Some of those operations are generic, so if you're building with optimization disabled, we may be calling out to their unspecialized generic implementations. If I build with optimization, I don't see any __chkstk calls in the optimized assembly on macOS x86_64:

_$sSa3fooSuRszlE6getBit2atSbSi_tF:
        pushq   %rbp
        movq    %rsp, %rbp
        testq   %rdi, %rdi
        js      LBB1_5
        movq    %rdi, %rax
        shrq    $6, %rax
        cmpq    16(%rsi), %rax
        jae     LBB1_3
        movq    32(%rsi,%rax,8), %rax
        btq     %rdi, %rax
        setb    %al
        popq    %rbp
        retq
LBB1_3:
        xorl    %eax, %eax
        popq    %rbp
        retq
LBB1_5:
        ## InlineAsm Start
        ## InlineAsm End
        ud2
2 Likes

The iOS app has -Os (Fastest, smallest) set for the Apple Clang - Code Generation Optimization Level setting, and it has -O (Optimize for Speed) set for the Swift Compiler - Code Generation Optimization Level setting; and it's still showing the __chkstk calls.

The library that's making the calls is actually a SPM dependency though. Does there need to be optimization settings set for it specifically in order for optimizations to apply?
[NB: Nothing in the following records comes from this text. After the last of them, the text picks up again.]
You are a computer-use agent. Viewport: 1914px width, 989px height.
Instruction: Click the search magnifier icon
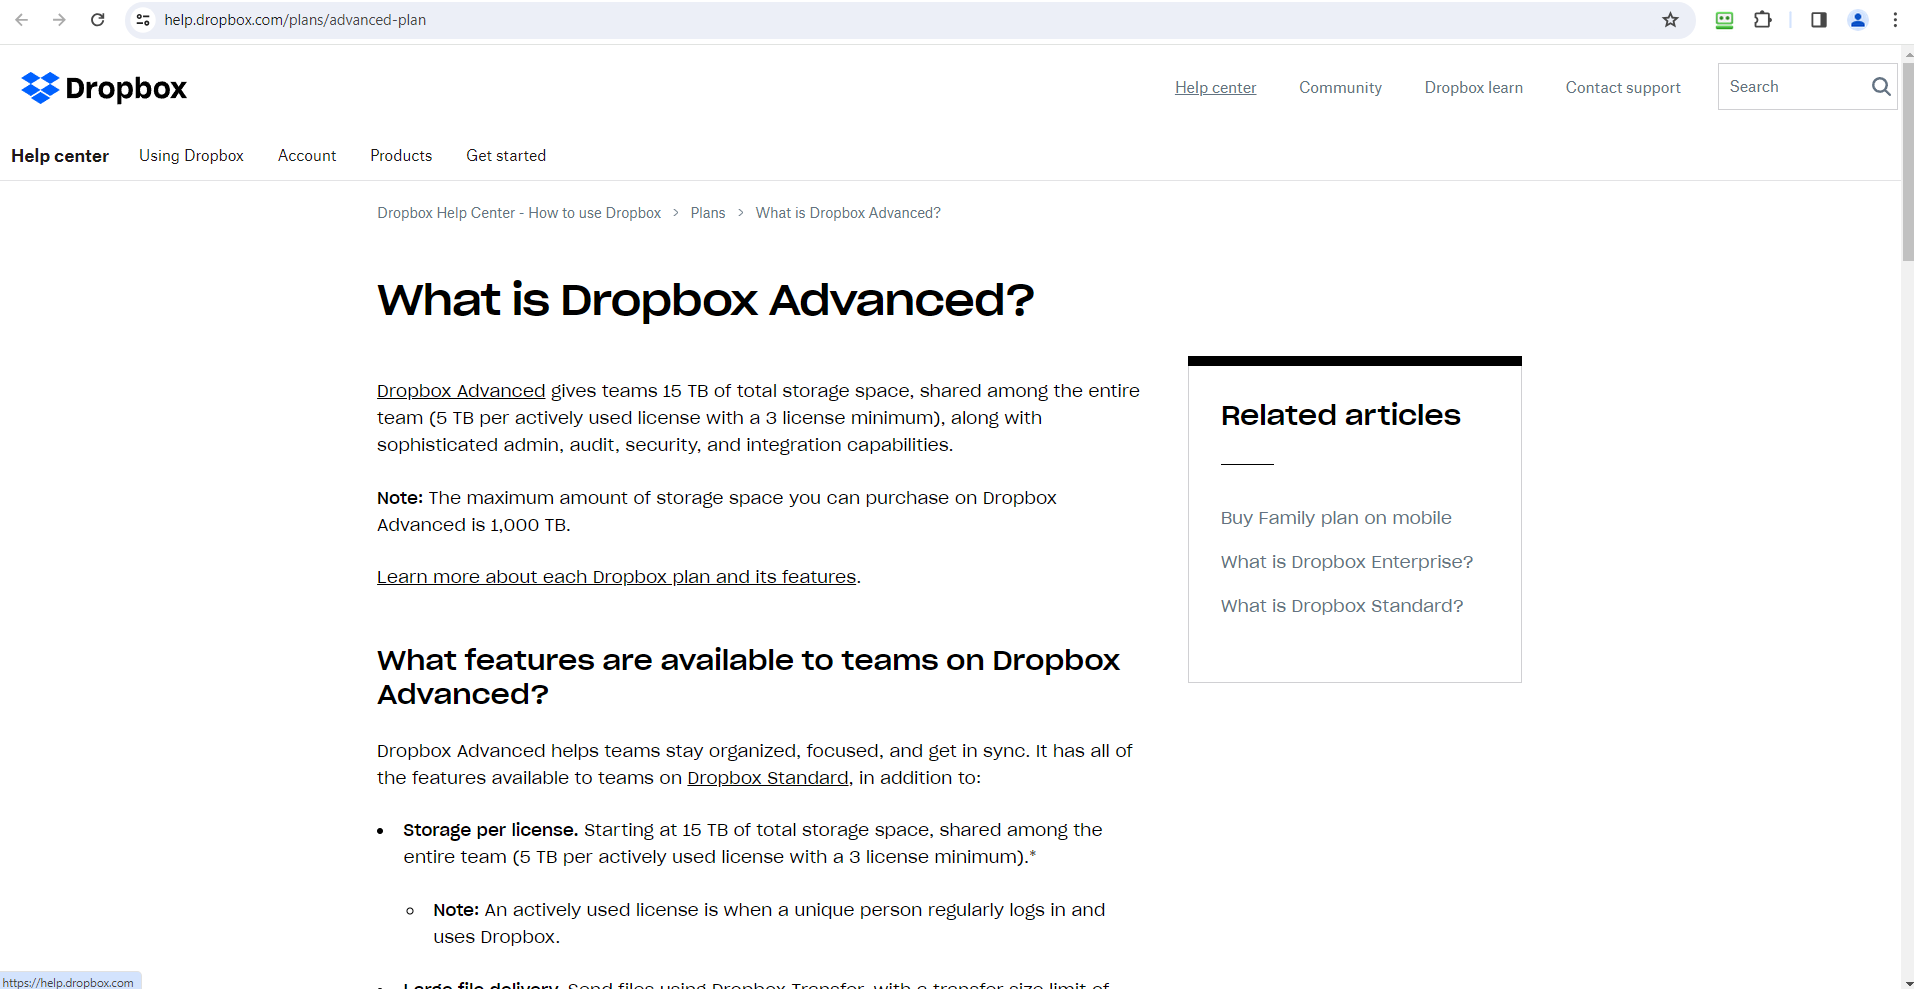[x=1880, y=87]
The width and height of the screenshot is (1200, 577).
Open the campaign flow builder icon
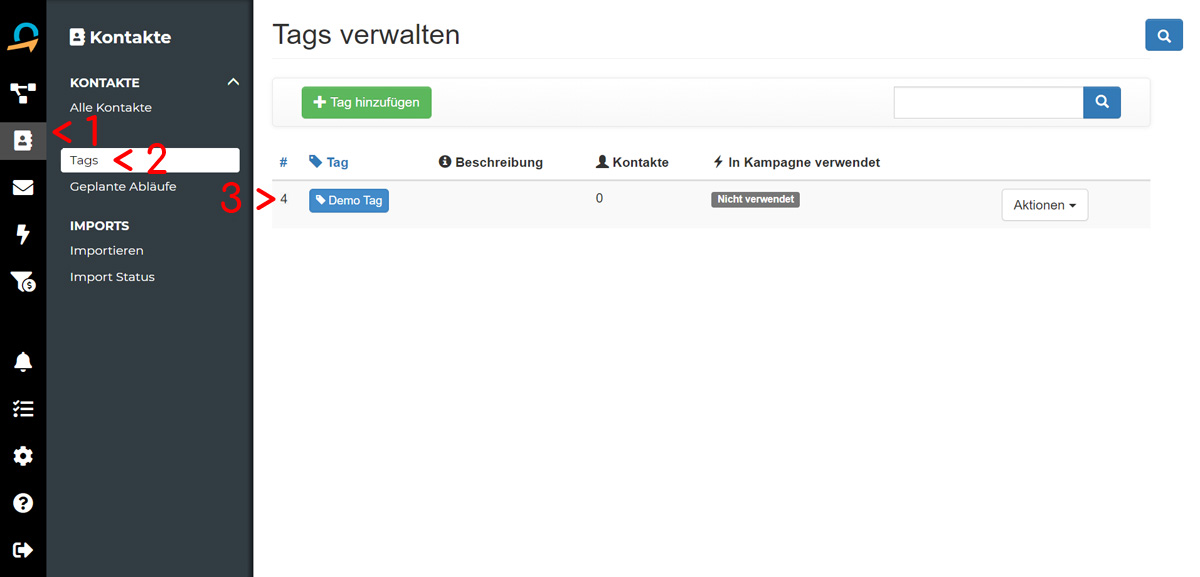[x=23, y=93]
That could be it, since we still don't currently do cross-module optimization by default. You could try making the function in the SPM dependency @inlinable so that it can be inlined and specialized into the client project.

Does this only mean that the optimization settings set in the iOS app's build settings will not apply to the dependency, or does it mean that plus even if there are optimization settings set in the SPM dependency they too will also not be applied?

Your optimization settings should apply to all packages independently. Without cross-module optimization or @inlinable, though, we won't do optimizations across package boundaries, such as inlining a call to a small helper function in a package, or specializing a generic call in another package.

Are you referring to self.count and self[limbIndex]?

For reference:

extension Array where Element == UInt {

    ///    Get bit i.
    func getBit(at i: Int) -> Bool {
        let limbIndex = Int(UInt(i) >> 6)
        
        if limbIndex >= self.count { return false }
        
        let bitIndex = UInt(i) & 0b111_111
        
        return (self[limbIndex] & (1 << bitIndex)) != 0
    }
}

Hm. Those both come from the standard library, so they should be inlinable and specializable when used from any package. It might be possible that the package containing the getBit definition is in fact not being built with optimization, though I'm not sure why that would be the case.

Found some evidence that compiling in debug mode might result in optimizations being off for SPM dependencies. After changing the run scheme for the iOS app to run in release mode, all performance issues disappeared.

2 Likes